Beginning at the line that contains "sister brother arabic hd xxx (60, 2455)" and ending at the last line of the entries, write out each line exactly; include nothing outside that span.
+ + + + + + +
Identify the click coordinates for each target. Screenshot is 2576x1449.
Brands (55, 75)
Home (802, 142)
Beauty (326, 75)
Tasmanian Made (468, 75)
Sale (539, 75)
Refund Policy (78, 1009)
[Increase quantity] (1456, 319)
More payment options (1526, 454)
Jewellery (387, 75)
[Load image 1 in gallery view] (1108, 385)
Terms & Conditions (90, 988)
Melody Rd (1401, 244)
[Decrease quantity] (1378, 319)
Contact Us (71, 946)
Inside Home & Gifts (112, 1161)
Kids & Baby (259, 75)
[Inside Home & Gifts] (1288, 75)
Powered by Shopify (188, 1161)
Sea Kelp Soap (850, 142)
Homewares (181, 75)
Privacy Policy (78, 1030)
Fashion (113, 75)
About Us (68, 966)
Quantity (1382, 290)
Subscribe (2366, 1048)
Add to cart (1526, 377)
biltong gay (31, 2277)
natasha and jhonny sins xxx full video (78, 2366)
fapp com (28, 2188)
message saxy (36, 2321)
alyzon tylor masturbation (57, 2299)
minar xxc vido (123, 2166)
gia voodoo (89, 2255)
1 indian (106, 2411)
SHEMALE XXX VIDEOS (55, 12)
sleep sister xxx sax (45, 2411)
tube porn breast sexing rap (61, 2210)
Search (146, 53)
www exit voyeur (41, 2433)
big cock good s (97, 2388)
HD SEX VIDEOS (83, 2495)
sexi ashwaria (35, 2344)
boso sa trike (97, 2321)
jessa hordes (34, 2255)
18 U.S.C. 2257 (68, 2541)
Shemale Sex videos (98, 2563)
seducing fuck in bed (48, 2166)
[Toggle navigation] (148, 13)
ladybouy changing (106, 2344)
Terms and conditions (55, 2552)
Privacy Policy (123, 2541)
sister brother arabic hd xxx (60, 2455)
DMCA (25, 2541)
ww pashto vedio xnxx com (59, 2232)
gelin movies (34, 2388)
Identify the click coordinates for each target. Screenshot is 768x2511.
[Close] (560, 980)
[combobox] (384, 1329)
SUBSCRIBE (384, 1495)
+ + + + + + +
[Response]
sister brother arabic hd xxx (60, 2455)
DMCA (25, 2541)
ww pashto vedio xnxx com (59, 2232)
gelin movies (34, 2388)
Identify the click coordinates for each target. Screenshot is 768x2511.
[Close] (560, 980)
[combobox] (384, 1329)
SUBSCRIBE (384, 1495)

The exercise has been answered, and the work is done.